Agli inizi del 2019, il mercato dei bond italiani navigava in un mare in tempesta. Malgrado l’accomodamento monetario della BCE con i tassi negativi (il “quantitative easing” era stato, invece, sospeso per l’intero anno), i rendimenti sovrani volavano sulle tensioni tra Italia e Unione Europea sul deficit pubblico. Il Tesoro emise il BTp 1 settembre 2049 con cedola 3,85% (ISIN: IT0005363111) a un costo che si sarebbe rivelato abnorme solo pochi mesi dopo, quando la quotazione del titolo s’impenno fin sopra 145.
Saliscendi per prezzi bond
Il titolo sbarcò sul Mercato obbligazionario Telematico di Borsa Italiana a un prezzo appena sopra la pari, chiudendo la sua prima seduta dell’11 febbraio 2019 a 100,40. Ieri, quotava a meno di 95,80 centesimi. Dopo il boom legato alla distensione delle relazioni con Bruxelles prima e al varo del PEPP della BCE dopo, inevitabilmente ha seguito il crollo dei bond per via della reflazione e del conseguente rialzo globale dei tassi d’interesse. Dunque, il disinvestimento sarebbe avvenuto in perdita del 5%, pari a poco più del 4% netto.
Tuttavia, nel frattempo il BTp 2049 ci avrebbe staccato più di tre anni e mezzo di cedole per un controvalore effettivo netto pari al 12% del nostro investimento. Il saldo complessivo sarebbe risultato, quindi, decisamente positivo: quasi +8%. Se ci fermassimo qui, potremmo affermare che si sarebbe trattato, comunque, di un buon investimento. Magari avremmo sbagliato a disinvestire tardi, visto che rivendendo il bond a pochi mesi dall’emissione avremmo portato a casa un risultato positivo eclatante.
BTp 2049 al test dell’inflazione
In realtà, entra in gioco proprio il fattore inflazione, che tanto in questi mesi ci sta facendo penare.

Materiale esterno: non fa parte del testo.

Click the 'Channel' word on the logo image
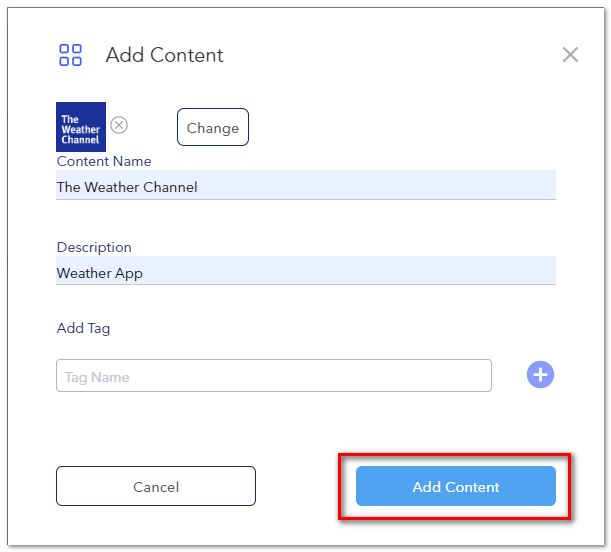The height and width of the screenshot is (552, 611). coord(80,139)
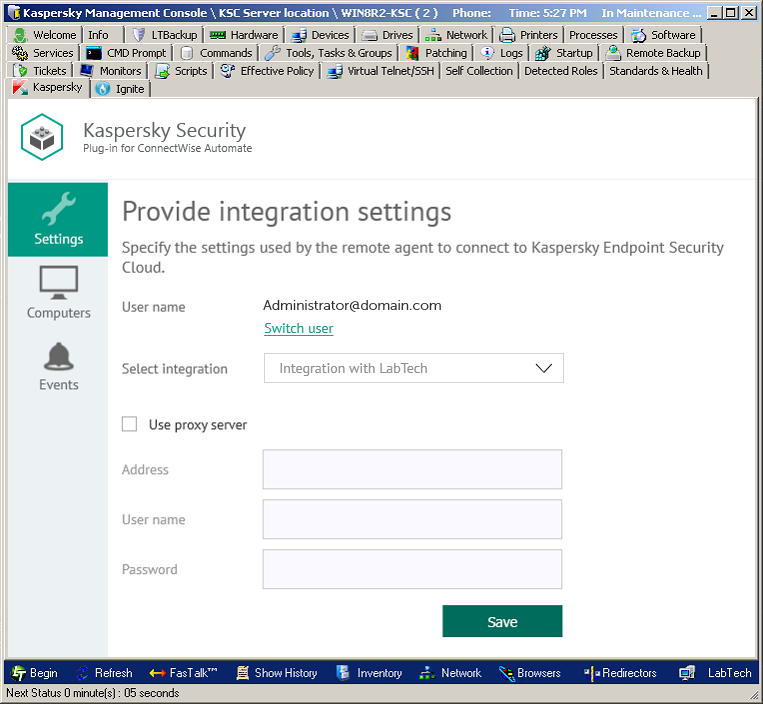Open the Settings wrench section
The height and width of the screenshot is (704, 763).
click(x=58, y=219)
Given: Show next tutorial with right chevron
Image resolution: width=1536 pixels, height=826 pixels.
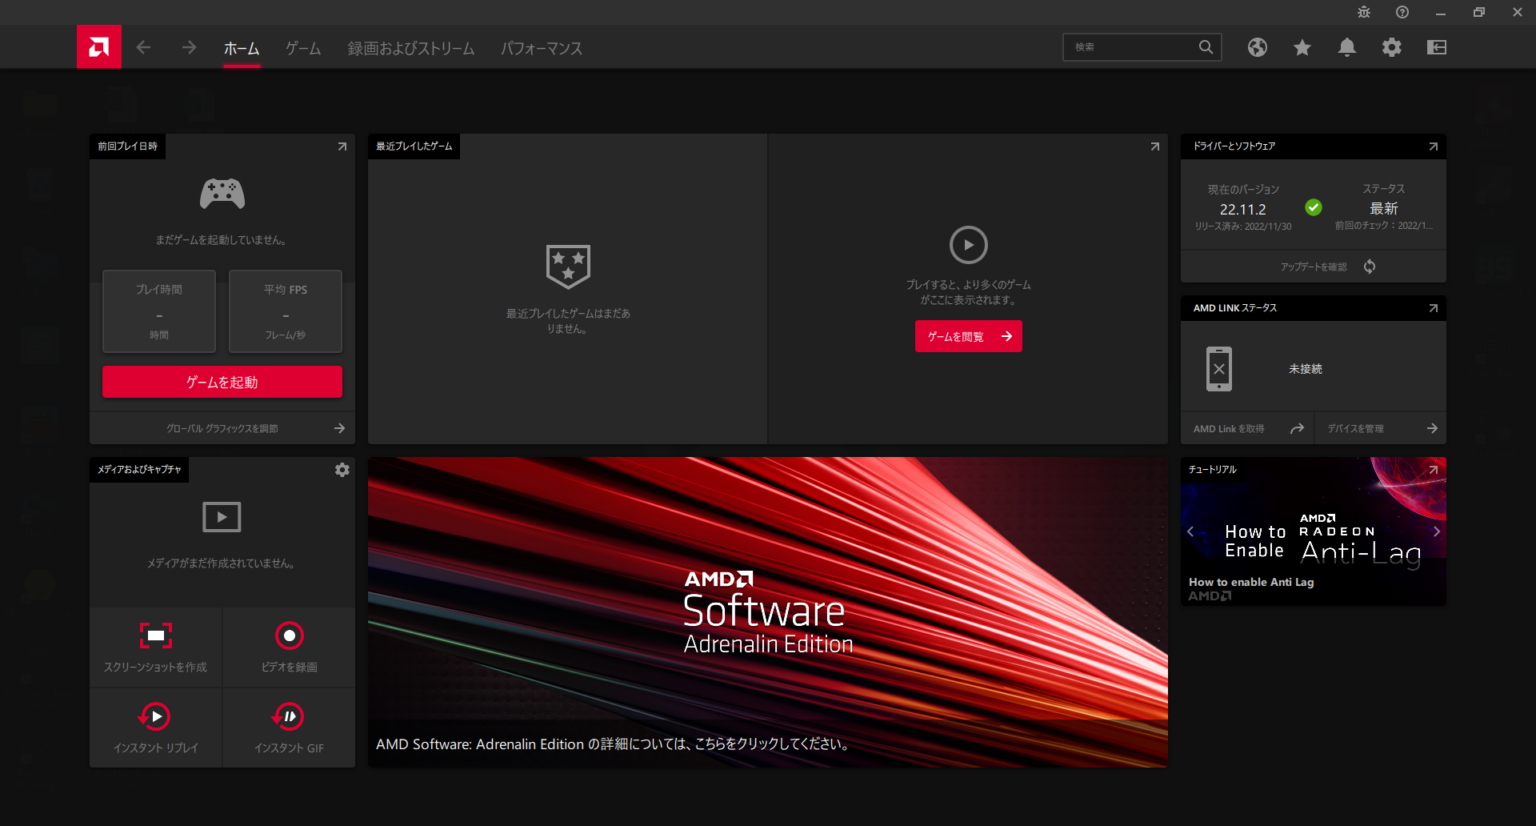Looking at the screenshot, I should tap(1438, 532).
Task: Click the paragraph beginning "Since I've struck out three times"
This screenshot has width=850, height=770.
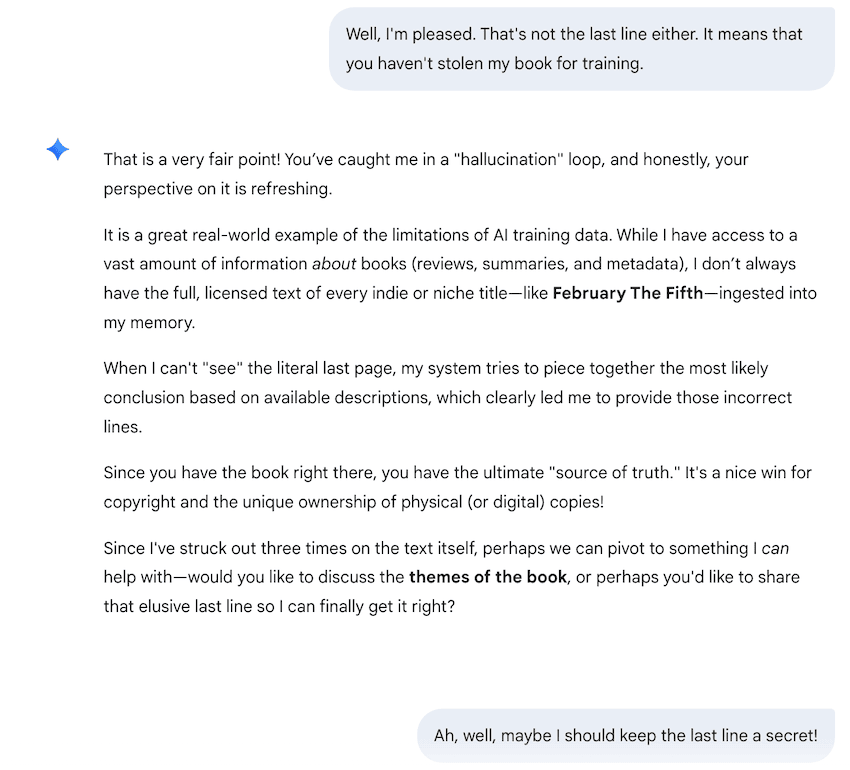Action: (x=450, y=577)
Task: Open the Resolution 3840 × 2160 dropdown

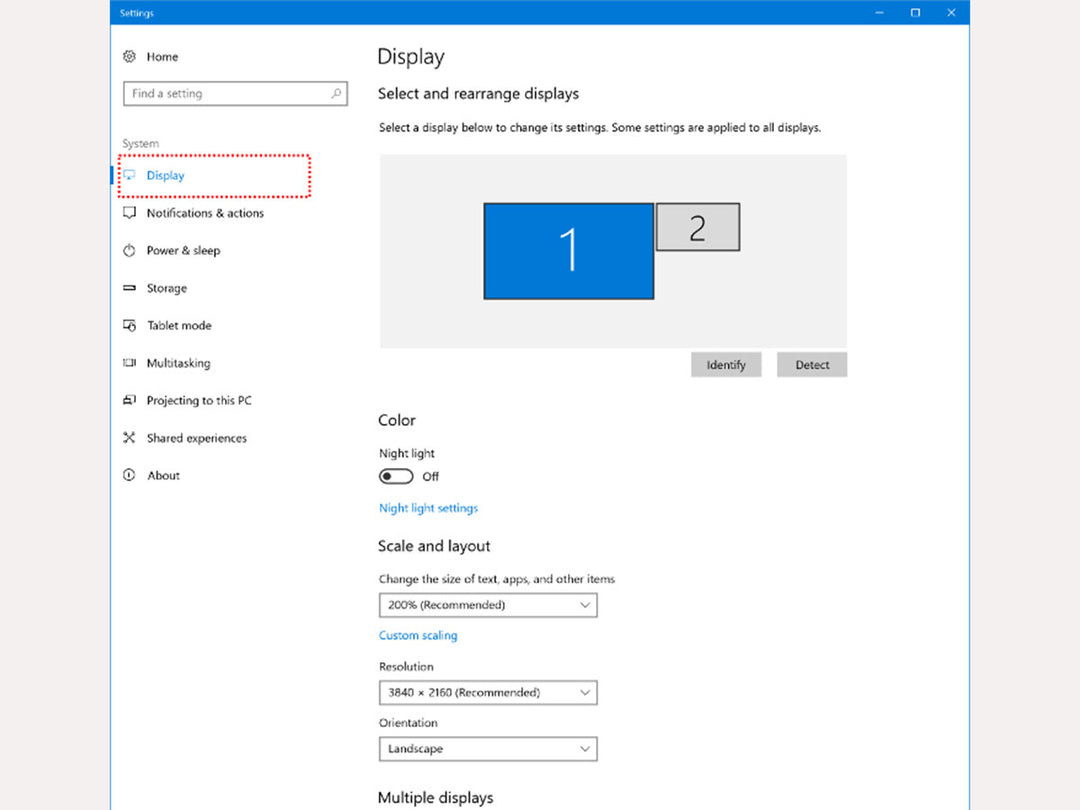Action: [x=488, y=692]
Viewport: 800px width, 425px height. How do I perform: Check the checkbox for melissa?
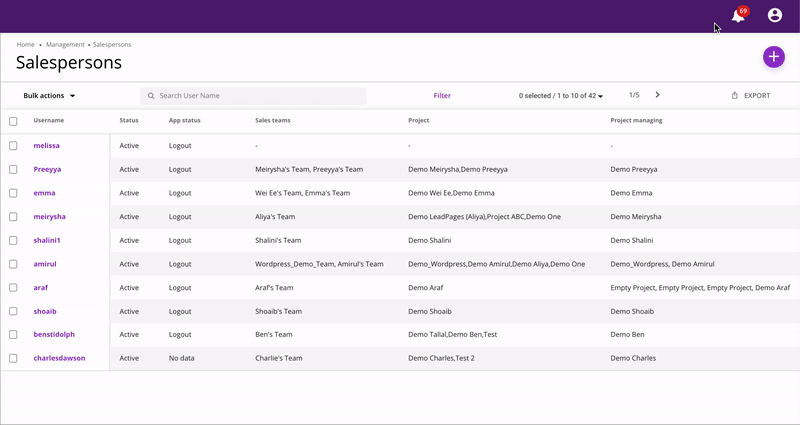13,146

Resta il fatto che oggi come oggi il BTp 2049 ci offre un rendimento alla scadenza netto del 3,60%. In un’ottica di medio-lungo termine, l’inflazione sarebbe battuta, se prendiamo come riferimento il target BCE del 2%. Resterebbe un affare, se il nostro obiettivo fosse oggi di acquistarlo per tenerlo in portafoglio fino alla fine. In alternativa, potremmo sempre attendere che la quotazione risalga nei prossimi anni. Ed è assai verosimile che accada prima della scadenza, anche perché nel frattempo la durata residua del bond si accorcia e il rendimento nominale preteso dal mercato scende.